Note: This technique is best for corporate bonds, possibly less robust for government issues (due to state taxes), and ineffective for municipal bonds.

Additionally, hedge funds with capital losses can use those losses to offset the capital gains tax triggered by the bond sale increasing after tax returns substantially.

Capital losses can be quite powerful in the quest for tax efficiency. Arnott et al. [2001]* suggest that the average after-tax improvement from loss harvesting on a long only passive portfolio is worth about 80 basis points per year. Imagine what systematic loss harvesting could add to a rapid turnover fund (or double that for a long/short fund). The main problem with loss harvesting is that it may trigger the wash sale rules. The wash rules deny capital losses when an asset is repurchased within one month of its sale. Because of these rules, investors are often reluctant to harvest the loss on a stock that looks as if it is poised to recover. Investors in this situation typically wonder if the stock's gain in the next month will be worth more than the capital loss's value.

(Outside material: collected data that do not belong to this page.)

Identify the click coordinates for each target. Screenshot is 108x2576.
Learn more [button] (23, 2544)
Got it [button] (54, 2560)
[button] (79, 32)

The conventional way to avoid triggering wash sales is to double the position in the selected stock, wait 31 days, and then sell the stock. Conversely, the investor can sell the shares, wait 31 days, and then buy the shares back. The obvious risk is that the investor’s exposure is doubled during the waiting period.

A more sophisticated solution would employ the doubling-up forward conversion to remove risk. The doubling-up forward conversion involves three steps. First, purchase the additional shares as discussed above. Second, purchase a put on the new shares. Third, sell a call on the new shares with the same strike price as the put. This strategy enables the investor to recognize the loss, avoid additional market risk, and also avoid a wash sale. Losses on short sales can best be harvested by first covering the short and then buying a put on the same stock. Although this method is allowed on shorts, ironically, investors can not sell stock and then buy a call without violating the wash sale rules.

Portfolio Tax Management: Distributions in Kind and Allocation Methods

Hedge funds can make distributions in kind just like SPDRs. If an investor put $9 million in a fund and withdrew when the net asset value was $10 million, she would pay tax on one million dollars, whether she received money or securities -- even if those securities had a zero basis in the hedge fund. Further, a distribution to a partner is not a taxable event to the fund and thus no gain would go on the K1. Investors need to be more willing to accept distributions in kind and not look at them as a penalty for withdrawing from a fund.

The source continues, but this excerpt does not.